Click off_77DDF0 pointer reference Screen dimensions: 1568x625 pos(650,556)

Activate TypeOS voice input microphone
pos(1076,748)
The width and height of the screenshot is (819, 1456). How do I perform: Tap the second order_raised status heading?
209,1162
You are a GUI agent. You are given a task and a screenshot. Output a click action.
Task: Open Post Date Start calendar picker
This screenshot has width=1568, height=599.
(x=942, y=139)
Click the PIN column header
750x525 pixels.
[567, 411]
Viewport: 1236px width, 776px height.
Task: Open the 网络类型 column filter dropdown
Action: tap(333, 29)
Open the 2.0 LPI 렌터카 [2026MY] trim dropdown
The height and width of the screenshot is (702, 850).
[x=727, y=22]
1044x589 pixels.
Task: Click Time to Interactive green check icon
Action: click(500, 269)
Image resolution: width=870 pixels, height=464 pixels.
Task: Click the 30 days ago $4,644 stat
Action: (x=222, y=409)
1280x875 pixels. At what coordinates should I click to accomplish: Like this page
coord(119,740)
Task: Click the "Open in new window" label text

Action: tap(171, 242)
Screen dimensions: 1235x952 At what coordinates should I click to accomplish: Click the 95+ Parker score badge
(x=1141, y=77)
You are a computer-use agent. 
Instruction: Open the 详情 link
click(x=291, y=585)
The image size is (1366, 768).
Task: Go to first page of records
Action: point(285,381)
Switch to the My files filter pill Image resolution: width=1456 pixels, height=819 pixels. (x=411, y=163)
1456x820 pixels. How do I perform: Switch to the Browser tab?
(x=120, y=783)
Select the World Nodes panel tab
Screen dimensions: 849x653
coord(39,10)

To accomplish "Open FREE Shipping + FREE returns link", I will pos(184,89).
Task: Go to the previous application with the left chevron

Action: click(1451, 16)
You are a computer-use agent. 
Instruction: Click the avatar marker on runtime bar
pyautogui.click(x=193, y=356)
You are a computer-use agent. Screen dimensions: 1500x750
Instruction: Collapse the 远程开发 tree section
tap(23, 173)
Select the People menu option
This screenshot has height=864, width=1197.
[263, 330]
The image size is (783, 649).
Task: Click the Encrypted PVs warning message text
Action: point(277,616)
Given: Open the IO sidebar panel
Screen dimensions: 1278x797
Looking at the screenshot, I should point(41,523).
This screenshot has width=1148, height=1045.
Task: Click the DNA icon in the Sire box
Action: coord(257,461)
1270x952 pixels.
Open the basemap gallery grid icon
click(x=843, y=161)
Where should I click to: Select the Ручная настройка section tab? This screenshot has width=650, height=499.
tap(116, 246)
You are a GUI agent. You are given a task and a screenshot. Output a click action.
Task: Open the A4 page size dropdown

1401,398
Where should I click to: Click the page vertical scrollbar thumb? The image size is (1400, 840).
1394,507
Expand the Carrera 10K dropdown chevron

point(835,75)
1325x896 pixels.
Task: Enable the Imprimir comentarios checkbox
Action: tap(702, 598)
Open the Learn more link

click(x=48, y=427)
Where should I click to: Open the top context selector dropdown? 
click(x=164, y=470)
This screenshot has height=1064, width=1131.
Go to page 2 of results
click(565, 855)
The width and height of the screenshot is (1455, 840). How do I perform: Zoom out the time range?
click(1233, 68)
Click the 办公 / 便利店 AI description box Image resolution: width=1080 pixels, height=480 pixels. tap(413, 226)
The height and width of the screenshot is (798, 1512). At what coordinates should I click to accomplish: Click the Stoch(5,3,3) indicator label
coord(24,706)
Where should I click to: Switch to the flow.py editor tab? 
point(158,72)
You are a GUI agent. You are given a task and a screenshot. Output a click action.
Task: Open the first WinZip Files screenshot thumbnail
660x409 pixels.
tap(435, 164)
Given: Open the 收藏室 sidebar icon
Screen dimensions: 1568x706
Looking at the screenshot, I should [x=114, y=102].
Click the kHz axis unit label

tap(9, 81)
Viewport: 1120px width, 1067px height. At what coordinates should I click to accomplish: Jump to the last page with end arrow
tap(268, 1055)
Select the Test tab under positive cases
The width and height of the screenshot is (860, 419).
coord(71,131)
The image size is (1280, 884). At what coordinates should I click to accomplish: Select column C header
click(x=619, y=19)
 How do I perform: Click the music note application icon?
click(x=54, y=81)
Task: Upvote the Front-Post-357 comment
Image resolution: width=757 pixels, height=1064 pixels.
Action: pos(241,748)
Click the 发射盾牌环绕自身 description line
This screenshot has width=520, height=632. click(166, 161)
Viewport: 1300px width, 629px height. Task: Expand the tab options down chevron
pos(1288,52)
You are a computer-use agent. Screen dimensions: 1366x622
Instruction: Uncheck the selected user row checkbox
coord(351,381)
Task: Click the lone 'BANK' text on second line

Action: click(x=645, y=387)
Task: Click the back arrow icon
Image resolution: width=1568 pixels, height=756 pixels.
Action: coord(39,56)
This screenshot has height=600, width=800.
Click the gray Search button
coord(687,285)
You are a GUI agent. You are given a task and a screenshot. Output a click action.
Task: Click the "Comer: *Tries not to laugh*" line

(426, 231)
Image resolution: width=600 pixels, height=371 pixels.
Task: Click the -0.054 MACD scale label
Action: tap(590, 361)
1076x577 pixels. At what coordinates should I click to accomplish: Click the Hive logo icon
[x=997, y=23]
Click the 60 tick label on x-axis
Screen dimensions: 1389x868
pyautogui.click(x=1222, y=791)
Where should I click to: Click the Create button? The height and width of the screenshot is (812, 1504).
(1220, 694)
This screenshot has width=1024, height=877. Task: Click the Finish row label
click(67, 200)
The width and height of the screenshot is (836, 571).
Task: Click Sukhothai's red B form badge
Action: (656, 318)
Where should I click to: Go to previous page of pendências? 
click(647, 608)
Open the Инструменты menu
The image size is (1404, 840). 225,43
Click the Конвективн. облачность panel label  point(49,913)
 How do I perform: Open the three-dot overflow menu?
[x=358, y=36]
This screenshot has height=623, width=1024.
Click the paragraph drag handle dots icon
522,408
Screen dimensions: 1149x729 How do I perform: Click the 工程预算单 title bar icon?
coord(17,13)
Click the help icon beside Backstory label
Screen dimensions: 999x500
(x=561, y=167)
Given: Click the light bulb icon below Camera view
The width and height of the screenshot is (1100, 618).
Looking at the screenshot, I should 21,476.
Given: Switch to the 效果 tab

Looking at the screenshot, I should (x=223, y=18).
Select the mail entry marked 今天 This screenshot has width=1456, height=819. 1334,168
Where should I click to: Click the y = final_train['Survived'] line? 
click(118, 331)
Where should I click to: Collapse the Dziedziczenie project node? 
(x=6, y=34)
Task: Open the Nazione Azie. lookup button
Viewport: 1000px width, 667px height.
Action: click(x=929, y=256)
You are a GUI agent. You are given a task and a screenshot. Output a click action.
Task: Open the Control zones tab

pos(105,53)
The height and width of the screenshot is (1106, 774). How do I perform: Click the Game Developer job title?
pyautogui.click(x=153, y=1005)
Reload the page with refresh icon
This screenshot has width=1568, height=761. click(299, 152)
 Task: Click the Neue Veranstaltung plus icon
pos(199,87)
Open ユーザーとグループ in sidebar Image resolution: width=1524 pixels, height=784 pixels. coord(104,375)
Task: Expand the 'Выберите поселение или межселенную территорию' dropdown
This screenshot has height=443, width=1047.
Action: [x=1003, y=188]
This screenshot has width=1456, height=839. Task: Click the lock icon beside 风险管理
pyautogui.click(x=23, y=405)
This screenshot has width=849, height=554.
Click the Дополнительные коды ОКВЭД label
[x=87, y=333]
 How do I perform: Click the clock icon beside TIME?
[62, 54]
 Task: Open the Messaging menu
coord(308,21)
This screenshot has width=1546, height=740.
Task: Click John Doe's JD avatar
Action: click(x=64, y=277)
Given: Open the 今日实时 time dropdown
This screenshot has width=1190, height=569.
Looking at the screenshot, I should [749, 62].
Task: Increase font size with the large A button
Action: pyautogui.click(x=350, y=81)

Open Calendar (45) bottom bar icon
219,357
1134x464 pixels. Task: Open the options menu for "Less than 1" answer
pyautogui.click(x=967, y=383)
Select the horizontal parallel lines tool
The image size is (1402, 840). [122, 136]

:: Exercise instructions ::
Copy everything from the line containing "How do I perform: Open" down to the line containing "pos(105,53)", swapping "icon" for "symbol" and leaving the rest unchanged.

:: Result below ::
 How do I perform: Open the three-dot overflow menu?
[x=358, y=36]
This screenshot has height=623, width=1024.
Click the paragraph drag handle dots symbol
522,408
Screen dimensions: 1149x729 How do I perform: Click the 工程预算单 title bar symbol?
coord(17,13)
Click the help symbol beside Backstory label
Screen dimensions: 999x500
(x=561, y=167)
Given: Click the light bulb symbol below Camera view
The width and height of the screenshot is (1100, 618).
Looking at the screenshot, I should 21,476.
Given: Switch to the 效果 tab

Looking at the screenshot, I should (x=223, y=18).
Select the mail entry marked 今天 This screenshot has width=1456, height=819. 1334,168
Where should I click to: Click the y = final_train['Survived'] line? 
click(118, 331)
Where should I click to: Collapse the Dziedziczenie project node? 
(x=6, y=34)
Task: Open the Nazione Azie. lookup button
Viewport: 1000px width, 667px height.
Action: click(x=929, y=256)
You are a GUI agent. You are given a task and a screenshot. Output a click action.
Task: Open the Control zones tab

pos(105,53)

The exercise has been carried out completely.